“Tory ministers decided not to spend £72 million set aside to build affordable homes because it was “no longer required”, despite the housing crisis gripping Britain.
Communities Secretary Sajid Javid was forced to “surrender” the cash and send it back to the treasury, as part of £817 million his department failed to spend last year.
Some 115 million people are on council waiting lists in England, almost a quarter of whom are in London.
But a government memo, explaining the department’s underspend to the Treasury, states: “Part of the funding allocation for the Affordable Housing programme has not been required in 2017/18.”
The document also notes that the £817 million figure – much of which would have been intended for social or affordable homes – will now be spent on funding the Help to Buy programme.
In 2016-17, just 41,530 affordable homes were built, the second lowest figure for a decade.
The majority of affordable homes are so-called ‘affordable rent’, where the monthly rent is set at up to 80% of private market rent.
The number of cheaper, “social rent” houses built each year has plummeted from 39,560 in 2010-11 – the year the new “affordable rent” definition was introduced – to just 5,380 last year.
Labour’s Shadow Housing Secretary, John Healey said: “Feeble ministers are selling families short by surrendering much-needed cash for new homes.

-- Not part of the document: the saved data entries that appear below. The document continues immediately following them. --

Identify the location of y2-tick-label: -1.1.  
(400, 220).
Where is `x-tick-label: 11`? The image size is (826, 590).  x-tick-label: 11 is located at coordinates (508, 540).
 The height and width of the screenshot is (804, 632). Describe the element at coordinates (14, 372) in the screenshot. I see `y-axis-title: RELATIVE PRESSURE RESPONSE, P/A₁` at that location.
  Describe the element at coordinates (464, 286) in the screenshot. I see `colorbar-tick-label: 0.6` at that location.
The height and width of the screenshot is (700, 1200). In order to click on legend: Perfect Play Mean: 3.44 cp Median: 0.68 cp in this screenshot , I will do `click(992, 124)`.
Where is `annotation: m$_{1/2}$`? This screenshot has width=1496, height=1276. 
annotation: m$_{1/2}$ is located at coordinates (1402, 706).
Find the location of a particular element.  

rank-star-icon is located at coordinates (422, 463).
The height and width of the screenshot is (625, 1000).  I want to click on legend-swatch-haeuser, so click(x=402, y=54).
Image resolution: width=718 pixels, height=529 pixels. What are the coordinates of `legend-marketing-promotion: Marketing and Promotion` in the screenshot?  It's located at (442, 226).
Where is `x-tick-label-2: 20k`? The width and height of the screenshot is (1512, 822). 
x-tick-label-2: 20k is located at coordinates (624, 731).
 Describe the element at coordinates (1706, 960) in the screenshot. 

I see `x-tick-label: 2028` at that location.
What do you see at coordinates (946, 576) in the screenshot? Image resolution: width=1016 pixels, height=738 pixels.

“If the Secretary of State can’t defend his Department’s Budget from the Treasury he should give the job to someone who can.”
A DCLG spokesperson said: “We are delivering the homes our country needs and since 2010 we have built over 357,000 new affordable properties.
“But we are determined to do more and we are investing a further £9bn, including £2bn to help councils and housing associations build social rent homes where they are most needed.”